++++ Extrait du document ++++

La bataille d'Azincourt, qui se déroula le 25 octobre 1415, vit Henri V d'Angleterre (r. 1413-1422) vaincre une armée française largement supérieure en nombre pendant la guerre de Cent Ans (1337-1453). Les Anglais gagnèrent grâce à la supériorité de leur arc long, de leur position sur le terrain et de leur discipline. Les Français souffrirent de leur dépendance à l'égard de la cavalerie lourde sur un terrain difficile et de l'indiscipline de leurs commandants.
Parmi les conséquences de la bataille, Henri put prendre plus facilement le contrôle de la Normandie, puis marcher sur Paris. En outre, en vertu du traité de Troyes de 1420, Henri V atteignit son objectif et fut nommé à la fois régent et héritier du roi français Charles VI (r. 1380-1422). Grâce à ses victoires et avec un peu d'aide littéraire de la part d'auteurs tels que William Shakespeare (1564-1616), Henri V est devenu un héros national durable et Azincourt reste à ce jour l'une des batailles les plus célèbres de l'histoire anglaise, commémorée dans l'art, la littérature et la chanson.
La guerre de Cent Ans
La guerre de Cent Ans entre l'Angleterre et la France avait commencé avec Édouard III d'Angleterre (r. 1327-1377) qui fit son possible pour faire valoir par la force ses prétentions au trône de France. La mère d'Édouard, Isabelle, avait été la fille de Philippe IV de France (r. 1285-1314), mais la naissance et la diplomatie ne suffirent pas à persuader les rois français de céder leur trône. Les Anglais prirent un bon départ lorsque la guerre finit par éclater, en détruisant d'abord une flotte française à Sluys dans les Pays-Bas en 1340, puis en remportant deux grandes victoires sur le champ de bataille: Crécy en 1346 et Poitiers en 1356. Dans les deux cas, l'arc long anglais dévastateur surmonta un avantage numérique français considérable. À Poitiers, le fils d'Édouard III, Édouard le Prince Noir (1330-1376) réussit à capturer le roi Jean II de France (r. 1350-1364), ce qui aboutit au traité de Brétigny de 1360 par lequel Édouard III renonça à ses prétentions au trône de France à condition que le roi le reconnaisse comme nouveau suzerain de 25 % de la France.

++++

■ **Travail demandé**
#1 Relevez tous les souverains dont l'extrait sur la bataille d'Azincourt indique les années de règne, avec ces années.
#2 Reprenez l'extrait sur la bataille d'Azincourt à la suite de sa dernière phrase et rédigez-en la continuation.
Les données présentées ensuite n'ont aucun rapport avec l'extrait sur la bataille d'Azincourt.

++++ Données fournies ++++

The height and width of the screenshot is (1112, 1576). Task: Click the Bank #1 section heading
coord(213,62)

++++
++++ Données fournies ++++

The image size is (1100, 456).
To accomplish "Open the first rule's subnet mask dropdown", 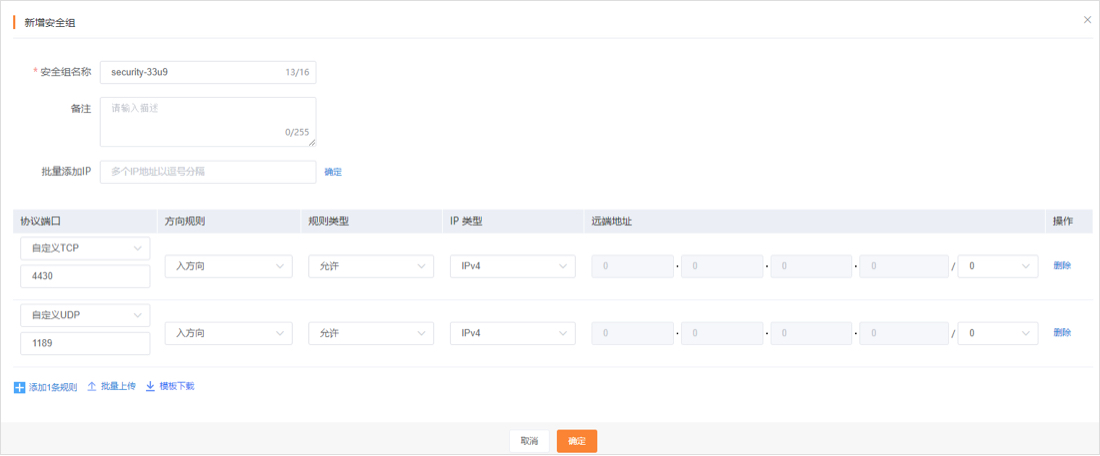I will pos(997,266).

++++

■ **Résultats par tâche**
#1 Henri V d'Angleterre (r. 1413-1422), Charles VI de France (r. 1380-1422), Édouard III d'Angleterre (r. 1327-1377), Philippe IV de France (r. 1285-1314), Jean II de France (r. 1350-1364).

#2
Après une période de paix à partir de 1360, la guerre de Cent Ans se poursuivit lorsque Charles V de France, alias Charles le Sage (r. 1364-1380) se montra bien plus compétent que ses prédécesseurs et commença à récupérer les anciens gains territoriaux anglais. Charles évita astucieusement les batailles à grande échelle, auxquelles les Anglais ne pouvaient de toute façon plus se livrer, et en 1375, les seules terres françaises appartenant à la Couronne anglaise étaient Calais et une mince tranche de Gascogne. Pendant le règne de Richard II d'Angleterre (r. 1377-1399), la paix règna en grande partie entre les deux nations, mais lorsque Henri V monta sur le trône en 1413, la guerre reprit de plus belle.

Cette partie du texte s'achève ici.